Baltimore County Executive Johnny Olszewski Jr. made good on his promise to veto County Council amendments to the coming single-use plastic bag ban, including an allowance for businesses to sell thinner plastic bags for 5 cents and a change that struck liquor stores from the list of businesses that must charge customers for reusable or paper bags starting next week.
Olszewski vetoed those changes — sponsored by three councilmen in separate bills — Wednesday afternoon.
In a statement, he said “now is not the time to undo” progress months after the council voted 5-2 in February to approve the law; the council voted unanimously last week to include liquor stores among the small businesses — including convenience stores and businesses with fewer than four locations — exempt from the law which goes into effect Nov. 1.
In particular, the county executive said, the amendment proposed by Democratic Councilman Patrick “Pat” Young to allow thinner plastic bags — ones with a thickness of 2.25 mils, instead of 2.6 mils — to be sold at the 5-cent fee “represents the biggest step backwards in our sustainability efforts.”
“By amending the definition of a reusable bag to include thinner plastic film bags, and removing the stitched handle requirement, this bill opens the door for all retailers” to distribute plastic bags that may be thicker than typical carryout bags, “but aren’t truly reusable,” Olszewski, a Democrat, said in a statement.
Those bags, according to environmental advocates, are often thrown in the trash anyway.
“These two bills will unnecessarily allow more plastic bags to end up in our landfill and in our environment,” Olszewski said.
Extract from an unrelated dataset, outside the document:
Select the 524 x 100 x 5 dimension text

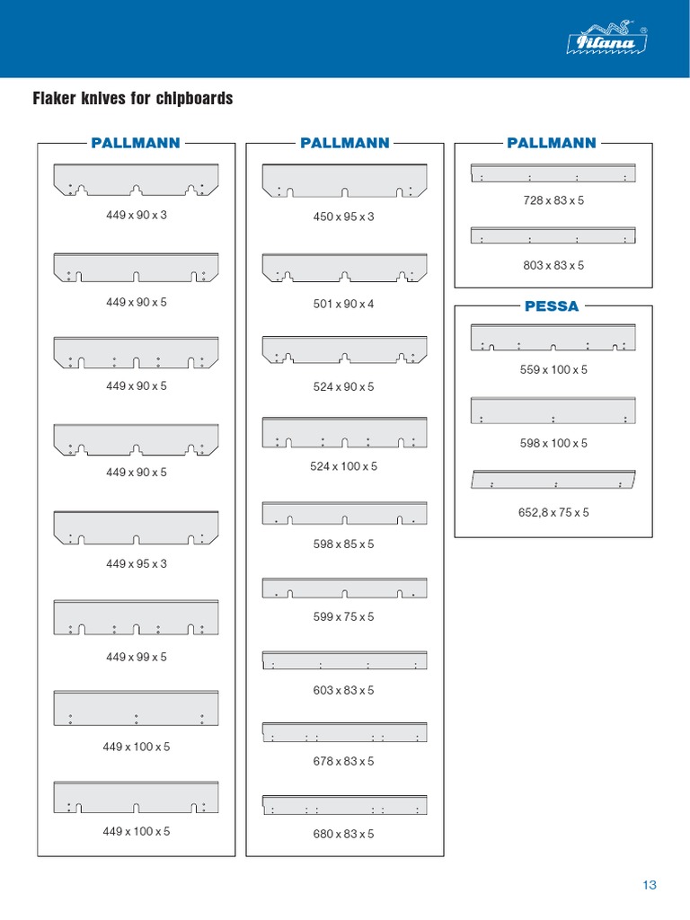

The National Aquarium, the Greater Baltimore Sierra Club and Blue Water Baltimore backed the veto in a county news release.
Democratic council Chair Julian Jones, who represents the 4th District and sponsored the liquor store exemption, said Wednesday he plans to poll his council counterparts on whether they’ll override the county executive’s veto. He would propose to do so if the votes are there, he said.
Olszewski allowed a third amendment to continue, but said it will be enacted without his signature.
That change clarifies the definition of “paper carryout bag,” which its sponsor, 5th District Republican Councilman David Marks, said is meant to prevent businesses from levying a charge on paper bags that, along with single-use plastic bags, may be used to package meat and seafood, produce, dry cleaning, bakery items, plants and flowers, and to comply with food safety guidelines.
The council and county executive’s office have volleyed over changes to the bipartisan “Bring Your Own Bag Act,” which was sponsored by four members, since it was passed 5-2 and signed into law in February. Jones and Republican 7th District Councilman Todd Crandell voted against it, calling the 5-cent fee a tax on customers and a burden on business owners. Olszewski has enthusiastically supported it.
Some council members’ positions have oscillated since February, when just Jones and Crandell voted against the law. At the time, the council voted 4-3 against the proposal by 3rd District Councilman Wade Kach, a Republican, to exempt liquor stores. Crandell revived that amendment back in August, but his colleagues voted to table it before Jones, Marks and Young, who represents the 1st District, came back with their own amendments and unanimously approved exempting liquor stores.
With limited permits enabling them to sell alcohol, liquor store owners said they were unfairly singled out. In an earlier version of the bill, they were counted as “small businesses” exempt from the ban before last-minute changes to the law.
“Many of them [liquor store owners] have one location,” Jones said in an interview. “I always thought in this way we were discriminating against the liquor store establishments.”
There’s a time crunch should the council seek to override Olszewski’s veto. Their next meeting is Nov. 6, days after the bag ban goes into effect, and Jones doesn’t expect to convene a special session if they choose to do so.